Todo esto no es baladí pues recuerden que la economía es un «estado de ánimo». Como decía Calderón de la Barca, «quien no parece [lo que es], perece [por lo que no es o dicen otros que es]». Gracias al relato dominante que se enseñorea de nuestras neuronas, por muy académicas que se vistan, nuestros ciudadanos se someten, consciente o inconscientemente, a modelos de pensamiento que no hemos creado mientras la política hispana (bastante cateta) se debate entre una derecha mayormente anglófila y una izquierda esencialmente amlófila (por López Obrador).

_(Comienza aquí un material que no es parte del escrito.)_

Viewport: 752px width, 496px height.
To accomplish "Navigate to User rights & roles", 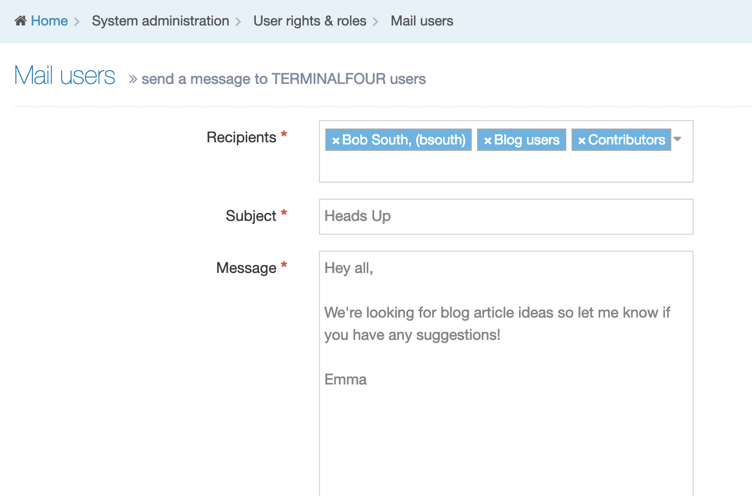I will [309, 21].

[[H2:Siempre «plus ultra»]]
La izquierda busca sus fuentes, bien en una Ilustración francesa que odiaba y despreciaba a todo lo que sonara a español, o bien en el marxismo, una ideología creada por un alemán que escribía en Londres, y cuya máxima expresión práctica se dio en las dictaduras soviéticas y china. ¿Qué tenemos que ver con eso? ¿Por qué no acudir a las innovaciones sociales presentes en las Leyes de Burgos y de Indias, que introdujeron el concepto de salario mínimo, la jornada de ocho horas, el derecho a vacaciones, la prohibición del trabajo de menores de 14 años, o la protección de la trabajadora embarazada?

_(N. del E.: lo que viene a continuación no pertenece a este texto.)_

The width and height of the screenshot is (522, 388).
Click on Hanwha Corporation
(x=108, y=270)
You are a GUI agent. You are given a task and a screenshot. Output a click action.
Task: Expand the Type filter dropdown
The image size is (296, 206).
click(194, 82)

La derecha busca sus referentes en el liberalismo individualista y utilitarista británico convertido luego en capitalismo, ignorando que la libertad toma carta de naturaleza jurídica en Salamanca y que existió un liberalismo hispano de corte humanista. ¿Por qué no recuperar que el verdadero contrato social lo diseña Francisco Suárez y que el mérito y capacidad (la terna) y la rendición de cuentas y lucha contra la corrupción (limitación de mandatos, juicio de residencia e inspecciones de los visitadores) son aportaciones hispanas? ¿Acaso habría algún hispanófilo en Reino Unido si España mantuviera una colonia en la Isla de Wight, para controlar el canal de la Mancha, en pleno siglo XXI?

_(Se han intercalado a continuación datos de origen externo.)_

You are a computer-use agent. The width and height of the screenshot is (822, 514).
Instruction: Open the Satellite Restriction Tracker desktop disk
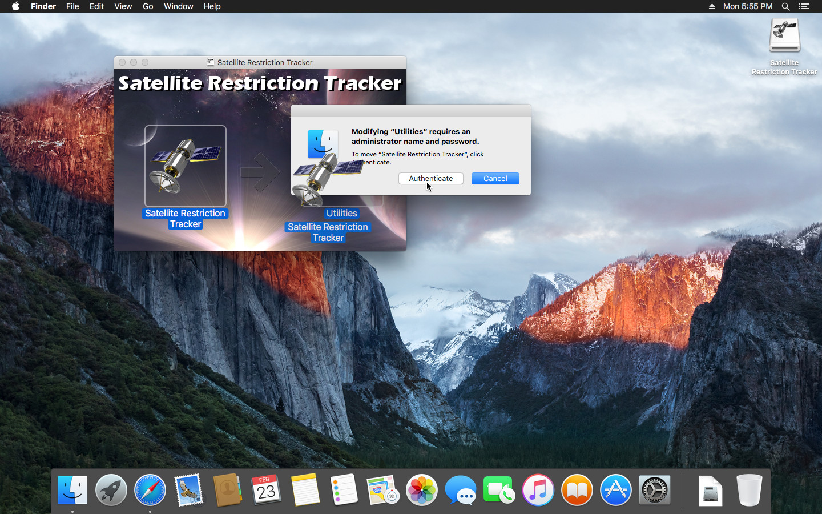(x=784, y=37)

De todas estas cosas trato en el libro «El Sacro Imperio Romano Hispánico. Una mirada a nuestro pasado común para una nueva Hispanidad», haciendo especial hincapié en demostrar que el que sucedió al Imperio romano no fue tanto el Sacro Imperio Romano Germánico —que rompió con Roma, no hablaba latín y era dudosamente germánico— sino el hispánico –el heredero natural ocultado– pues fue éste (SIRH) el que llevó la civilización greco-romana «plus ultra», del Mediterráneo al Atlántico y luego al Pacífico.
En realidad, todas las grandes empresas, y los 300 años fueron una enorme empresa, tienes un debe y un haber. Lo que cuenta es el saldo neto y cabe sostener, con datos, que el del SIRH es el mejor de todos los imperios de duración y extensión similares. Sólo redimiendo el pasado podremos salvar nuestro futuro. No se trata sólo de sobrellevar complejos sino de superarlos para convertir nuestro viejo yo colectivo en una Nueva Hispanidad que aspire a ocupar el lugar que por tamaño, historia y trayectoria le corresponde. Hagamos Hispanoterapia. Siempre «plus ultra».